__Work to complete__
Copy every line of the data below, changing nothing.

__Extracted records__
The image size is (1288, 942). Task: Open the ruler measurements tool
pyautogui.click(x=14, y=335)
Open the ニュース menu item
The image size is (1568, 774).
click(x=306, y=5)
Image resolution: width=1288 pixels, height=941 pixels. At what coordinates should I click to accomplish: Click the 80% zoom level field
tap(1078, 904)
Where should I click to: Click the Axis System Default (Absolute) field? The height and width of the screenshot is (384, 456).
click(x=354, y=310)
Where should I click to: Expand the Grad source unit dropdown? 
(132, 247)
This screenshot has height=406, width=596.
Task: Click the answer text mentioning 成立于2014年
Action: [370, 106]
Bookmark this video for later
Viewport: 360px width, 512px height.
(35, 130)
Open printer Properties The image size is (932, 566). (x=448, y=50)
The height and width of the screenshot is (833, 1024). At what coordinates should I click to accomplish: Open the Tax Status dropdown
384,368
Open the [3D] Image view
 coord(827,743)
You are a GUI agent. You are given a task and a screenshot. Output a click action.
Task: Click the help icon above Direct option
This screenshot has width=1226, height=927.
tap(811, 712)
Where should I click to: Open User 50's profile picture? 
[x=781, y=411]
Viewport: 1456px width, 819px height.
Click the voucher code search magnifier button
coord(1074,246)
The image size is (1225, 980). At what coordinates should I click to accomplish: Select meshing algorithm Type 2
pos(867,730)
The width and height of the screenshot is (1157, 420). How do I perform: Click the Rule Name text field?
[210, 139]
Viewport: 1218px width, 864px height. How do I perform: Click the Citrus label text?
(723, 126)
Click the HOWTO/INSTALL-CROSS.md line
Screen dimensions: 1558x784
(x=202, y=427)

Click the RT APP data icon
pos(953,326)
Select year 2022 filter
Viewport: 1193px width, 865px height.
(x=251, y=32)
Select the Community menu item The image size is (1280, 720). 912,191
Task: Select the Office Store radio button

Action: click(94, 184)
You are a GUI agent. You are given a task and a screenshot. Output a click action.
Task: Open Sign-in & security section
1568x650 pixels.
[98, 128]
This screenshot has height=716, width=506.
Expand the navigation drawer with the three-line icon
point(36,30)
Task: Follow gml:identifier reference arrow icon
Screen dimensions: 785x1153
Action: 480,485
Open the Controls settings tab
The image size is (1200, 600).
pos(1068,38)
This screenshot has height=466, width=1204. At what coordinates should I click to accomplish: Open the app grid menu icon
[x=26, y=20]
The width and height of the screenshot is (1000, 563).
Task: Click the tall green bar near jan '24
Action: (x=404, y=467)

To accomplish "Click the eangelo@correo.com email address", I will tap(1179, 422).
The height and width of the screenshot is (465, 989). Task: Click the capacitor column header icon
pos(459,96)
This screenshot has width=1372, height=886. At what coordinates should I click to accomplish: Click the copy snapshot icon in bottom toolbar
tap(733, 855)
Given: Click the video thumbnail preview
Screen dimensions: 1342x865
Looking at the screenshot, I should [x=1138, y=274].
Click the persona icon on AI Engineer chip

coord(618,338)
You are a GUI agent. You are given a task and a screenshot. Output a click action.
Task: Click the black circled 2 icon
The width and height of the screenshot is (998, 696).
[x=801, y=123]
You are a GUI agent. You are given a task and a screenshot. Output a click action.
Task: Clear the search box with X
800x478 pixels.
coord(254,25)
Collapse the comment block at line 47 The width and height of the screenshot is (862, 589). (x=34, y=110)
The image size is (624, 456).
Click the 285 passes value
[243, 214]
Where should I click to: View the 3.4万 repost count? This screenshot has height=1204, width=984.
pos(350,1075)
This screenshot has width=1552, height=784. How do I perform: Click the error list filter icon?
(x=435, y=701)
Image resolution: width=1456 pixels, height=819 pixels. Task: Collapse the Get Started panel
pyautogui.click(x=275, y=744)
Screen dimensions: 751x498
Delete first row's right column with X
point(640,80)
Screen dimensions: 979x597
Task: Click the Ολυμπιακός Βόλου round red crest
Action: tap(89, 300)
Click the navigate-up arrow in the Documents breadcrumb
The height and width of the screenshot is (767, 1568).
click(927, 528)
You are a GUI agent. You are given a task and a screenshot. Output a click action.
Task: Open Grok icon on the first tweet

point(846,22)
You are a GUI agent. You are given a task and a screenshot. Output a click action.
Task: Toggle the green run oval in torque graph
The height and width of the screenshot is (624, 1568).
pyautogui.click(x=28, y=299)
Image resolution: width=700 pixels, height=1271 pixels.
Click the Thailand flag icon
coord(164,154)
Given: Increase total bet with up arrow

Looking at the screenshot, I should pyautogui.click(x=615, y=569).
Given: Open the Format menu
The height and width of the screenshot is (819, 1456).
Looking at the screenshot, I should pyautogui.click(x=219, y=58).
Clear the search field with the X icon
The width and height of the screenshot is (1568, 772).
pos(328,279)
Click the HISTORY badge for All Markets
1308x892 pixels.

__Answer to this exercise__
The image size is (1288, 942). Task: Open the ruler measurements tool
pyautogui.click(x=14, y=335)
Open the ニュース menu item
The image size is (1568, 774).
click(x=306, y=5)
Image resolution: width=1288 pixels, height=941 pixels. At what coordinates should I click to accomplish: Click the 80% zoom level field
tap(1078, 904)
Where should I click to: Click the Axis System Default (Absolute) field? The height and width of the screenshot is (384, 456).
click(x=354, y=310)
Where should I click to: Expand the Grad source unit dropdown? 
(132, 247)
This screenshot has height=406, width=596.
Task: Click the answer text mentioning 成立于2014年
Action: [370, 106]
Bookmark this video for later
Viewport: 360px width, 512px height.
(35, 130)
Open printer Properties The image size is (932, 566). (x=448, y=50)
The height and width of the screenshot is (833, 1024). At what coordinates should I click to accomplish: Open the Tax Status dropdown
384,368
Open the [3D] Image view
 coord(827,743)
You are a GUI agent. You are given a task and a screenshot. Output a click action.
Task: Click the help icon above Direct option
This screenshot has width=1226, height=927.
tap(811, 712)
Where should I click to: Open User 50's profile picture? 
[x=781, y=411]
Viewport: 1456px width, 819px height.
Click the voucher code search magnifier button
coord(1074,246)
The image size is (1225, 980). At what coordinates should I click to accomplish: Select meshing algorithm Type 2
pos(867,730)
The width and height of the screenshot is (1157, 420). How do I perform: Click the Rule Name text field?
[210, 139]
Viewport: 1218px width, 864px height. How do I perform: Click the Citrus label text?
(723, 126)
Click the HOWTO/INSTALL-CROSS.md line
Screen dimensions: 1558x784
(x=202, y=427)

Click the RT APP data icon
pos(953,326)
Select year 2022 filter
Viewport: 1193px width, 865px height.
(x=251, y=32)
Select the Community menu item The image size is (1280, 720). 912,191
Task: Select the Office Store radio button

Action: click(94, 184)
You are a GUI agent. You are given a task and a screenshot. Output a click action.
Task: Open Sign-in & security section
1568x650 pixels.
[98, 128]
This screenshot has height=716, width=506.
Expand the navigation drawer with the three-line icon
point(36,30)
Task: Follow gml:identifier reference arrow icon
Screen dimensions: 785x1153
Action: 480,485
Open the Controls settings tab
The image size is (1200, 600).
pos(1068,38)
This screenshot has height=466, width=1204. At what coordinates should I click to accomplish: Open the app grid menu icon
[x=26, y=20]
The width and height of the screenshot is (1000, 563).
Task: Click the tall green bar near jan '24
Action: (x=404, y=467)

To accomplish "Click the eangelo@correo.com email address", I will tap(1179, 422).
The height and width of the screenshot is (465, 989). Task: Click the capacitor column header icon
pos(459,96)
This screenshot has width=1372, height=886. At what coordinates should I click to accomplish: Click the copy snapshot icon in bottom toolbar
tap(733, 855)
Given: Click the video thumbnail preview
Screen dimensions: 1342x865
Looking at the screenshot, I should [x=1138, y=274].
Click the persona icon on AI Engineer chip

coord(618,338)
You are a GUI agent. You are given a task and a screenshot. Output a click action.
Task: Click the black circled 2 icon
The width and height of the screenshot is (998, 696).
[x=801, y=123]
You are a GUI agent. You are given a task and a screenshot. Output a click action.
Task: Clear the search box with X
800x478 pixels.
coord(254,25)
Collapse the comment block at line 47 The width and height of the screenshot is (862, 589). (x=34, y=110)
The image size is (624, 456).
Click the 285 passes value
[243, 214]
Where should I click to: View the 3.4万 repost count? This screenshot has height=1204, width=984.
pos(350,1075)
This screenshot has width=1552, height=784. How do I perform: Click the error list filter icon?
(x=435, y=701)
Image resolution: width=1456 pixels, height=819 pixels. Task: Collapse the Get Started panel
pyautogui.click(x=275, y=744)
Screen dimensions: 751x498
Delete first row's right column with X
point(640,80)
Screen dimensions: 979x597
Task: Click the Ολυμπιακός Βόλου round red crest
Action: tap(89, 300)
Click the navigate-up arrow in the Documents breadcrumb
The height and width of the screenshot is (767, 1568).
click(927, 528)
You are a GUI agent. You are given a task and a screenshot. Output a click action.
Task: Open Grok icon on the first tweet

point(846,22)
You are a GUI agent. You are given a task and a screenshot. Output a click action.
Task: Toggle the green run oval in torque graph
The height and width of the screenshot is (624, 1568).
pyautogui.click(x=28, y=299)
Image resolution: width=700 pixels, height=1271 pixels.
Click the Thailand flag icon
coord(164,154)
Given: Increase total bet with up arrow

Looking at the screenshot, I should pyautogui.click(x=615, y=569).
Given: Open the Format menu
The height and width of the screenshot is (819, 1456).
Looking at the screenshot, I should pyautogui.click(x=219, y=58).
Clear the search field with the X icon
The width and height of the screenshot is (1568, 772).
pos(328,279)
Click the HISTORY badge for All Markets
1308x892 pixels.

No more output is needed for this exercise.